As expected, a Voltron reference drew out a number of comments. And, though not as explicit, the fact that over the span of a few weeks I have made repeated Voltron and Transformers reference probably explains a few things about me. Super once mentioned to me that my blog has the potential to become my own Yahoo Personals ad (you know, the one that I’ve threatened to put together for a year and a half now). Of course, I figure that any woman who reads this for more than a few days would really think twice about the deal. I’d just like to state for the record that I do not spend all of my time thinking about cartoon robots that transform into lions or cars or cassette players. Just the majority of it.
(Why did the Ryan Adams lyric “I might as well just admit I’m going to die alone and blue” just enter my mind? Just kidding, my upbeat mood that I’ve been in since New Orleans is continuing and showing some benefits.)

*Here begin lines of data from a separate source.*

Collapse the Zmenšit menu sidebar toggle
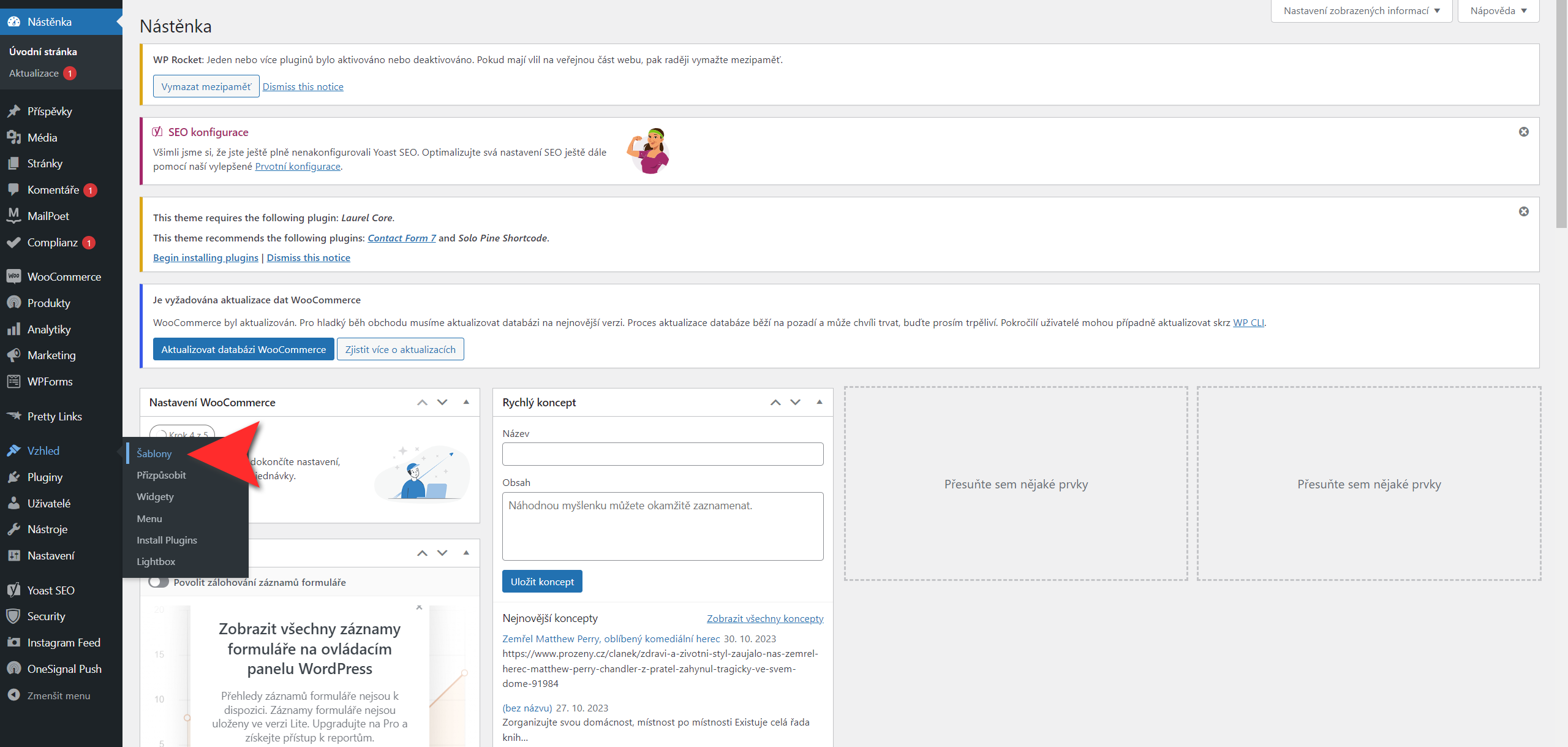1568x747 pixels. click(x=13, y=695)
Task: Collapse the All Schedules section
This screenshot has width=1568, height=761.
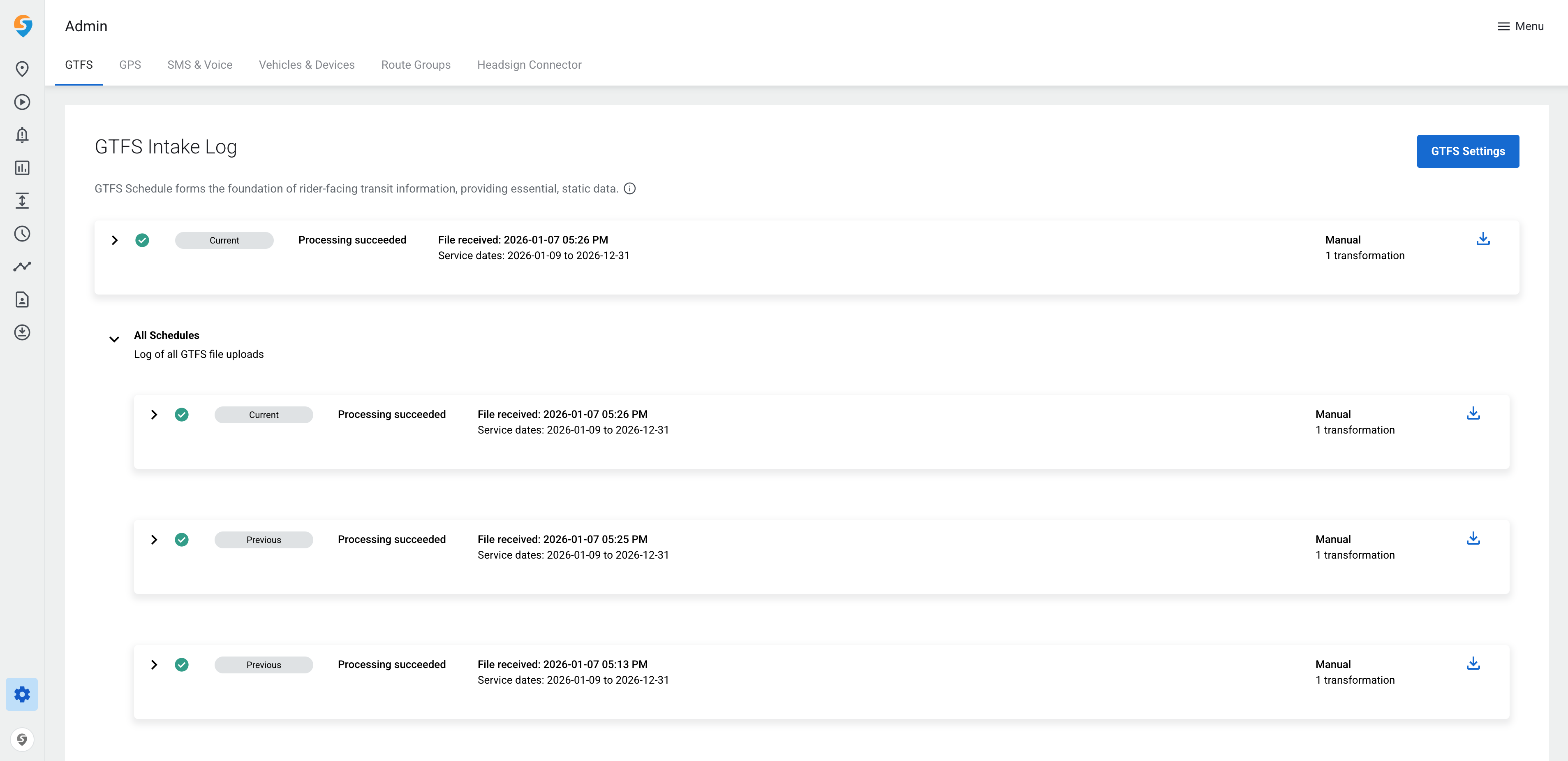Action: (x=114, y=339)
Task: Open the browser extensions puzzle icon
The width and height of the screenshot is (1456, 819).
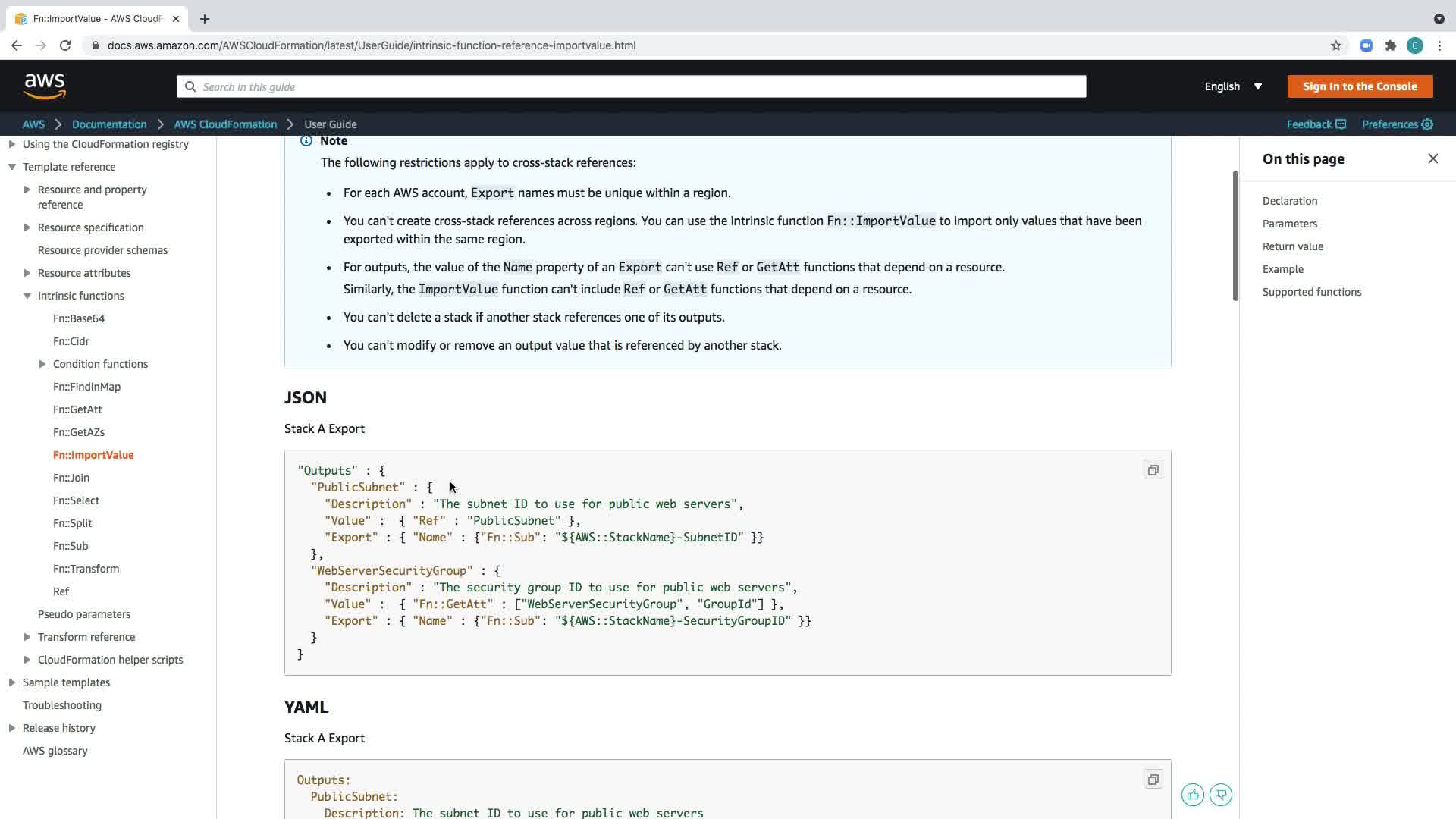Action: pyautogui.click(x=1390, y=46)
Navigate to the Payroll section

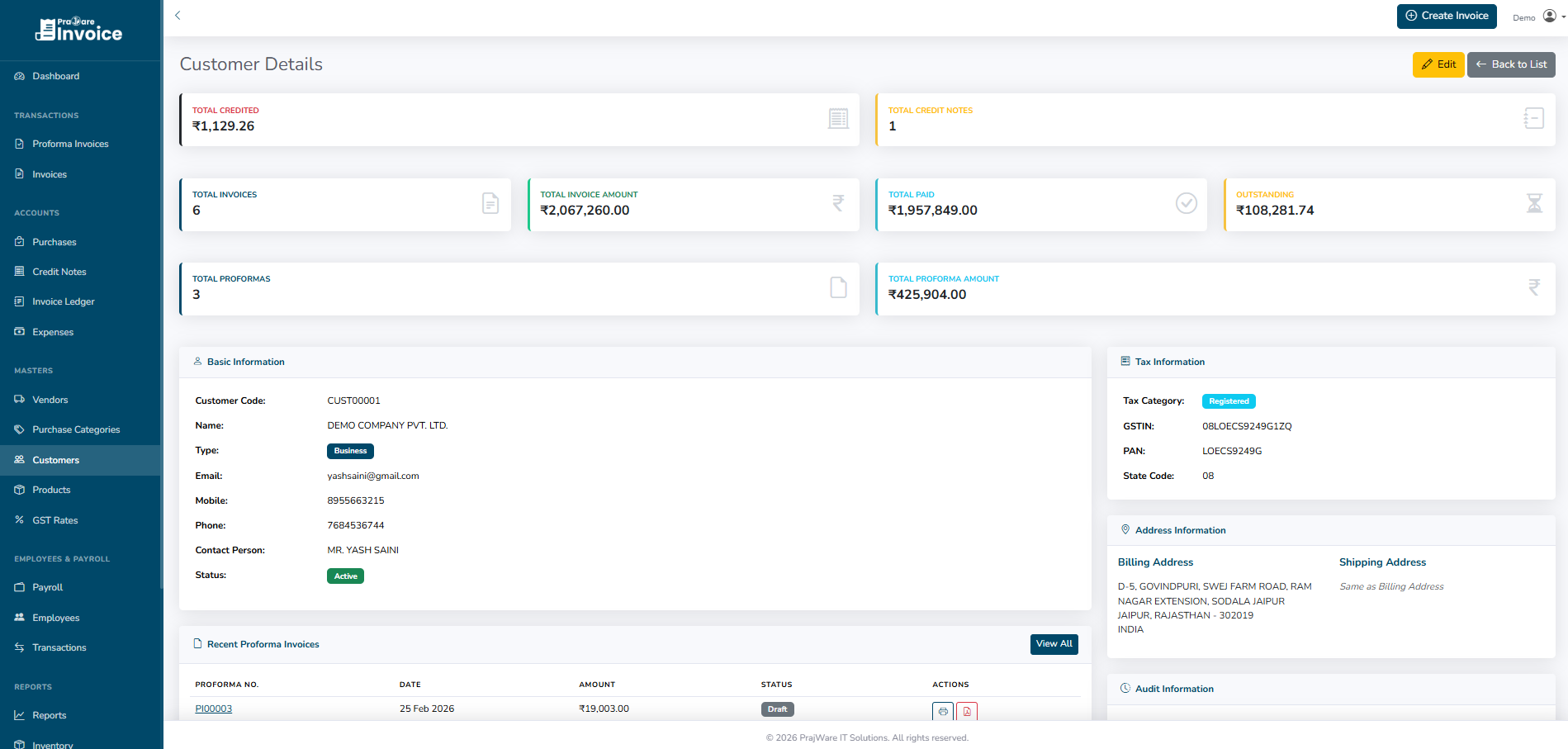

On to a further analysis of the cities for singles list. First of all, Erik stop complaining, you live in Miami for crying out loud. You’ve got a lot better scenery than those of us in the upper and lower Midwest. Just get some bling and a J Lo record and that should do the trick. Second, I’d have to say that Milwaukee should be ranked higher than Kansas City just based on its location (being near Chicago and a lake). Not much higher (Indianapolis being between the two is fair) but higher. Having Miami in the same range as New Orleans is a little surprising, only because I thought both would be higher. San Francisco at number three surprises me just because of the cost of living. Might have a lot of young professionals out there but I thought the cost was a deal killer. For the most part, I think the list is pretty accurate. It catches places you might not think of (like the Twin Cities) and places them high on the list where they belong. Austin could have been a little higher, but otherwise, a pretty fair list.
The ranking did get mentioned on the local news though with more of a chuckle than of a “Oh my God, we ranked below Cleveland for crying out loud.” This town does have a lot of good things to offer. A pretty neat art scene, lots of activities conveniently located, some nice shopping, but there just really is no there here. As a newbie to a town where everyone went to the same three colleges it’s pretty tough to adjust. That can’t be a good thing for a city trying to grow.
1 comment:
Singles: The number of singles is based on the percentage of a metro's population above the age of 15 that has never been married. Data provided by the U.S. Census Bureau.
Why 15? A lot of people in Milwaukee get married young, either straight out of high school, community college or trade school. Those that do get an undergraduate degree also tend to get married right away. Milwaukee's highest ranking was in Singles at #12. If the methodology were changed to pull the population over the age of 22 who has never been married, Milwaukee's ranking would fall dramatically.
Nightlife: Nightlife is based on the number of restaurants, bars and nightclubs in each standard metropolitan area. Data provided by Citysearch.
Milwaukee boasts over 1,600 taverns in the metropolitan area. I have heard it has one of the highest numbers of bars per capita in the US.
A large majority of these taverns are corner bars filled with old WWII veterans and people who came from their softabll or bowling league. If this number weere adjusted for bars that are typically frequented by people aged 21-35 it would also fall dramatically.
Cost of Living Alone: Our proprietary Cost of Living Alone index is determined by the average cost of a metro area's apartment rent, a Pizza Hut pizza, a movie ticket and a six-pack of Heineken. This year we factored in entry-level salary data as well. The majority of the raw data for the cost of living index was provided by Arlington, Va.-based ACCRA. Salary data provided by the New York-based Mercer Human Resource Consulting.
This ranking is skewed because of the wide range of rents paid for an apartment in Milwaukee. There is not a very centralized or symmetric distribution and there are a number of extreme outliers. Prices on the basket of goods that includes the Pizza Hut pizza, movie ticket and 6-pack of Heineken probably hover somewhere just north of the mean/median, but rent is by far a bigger component in determining the cost of living index under this methodology.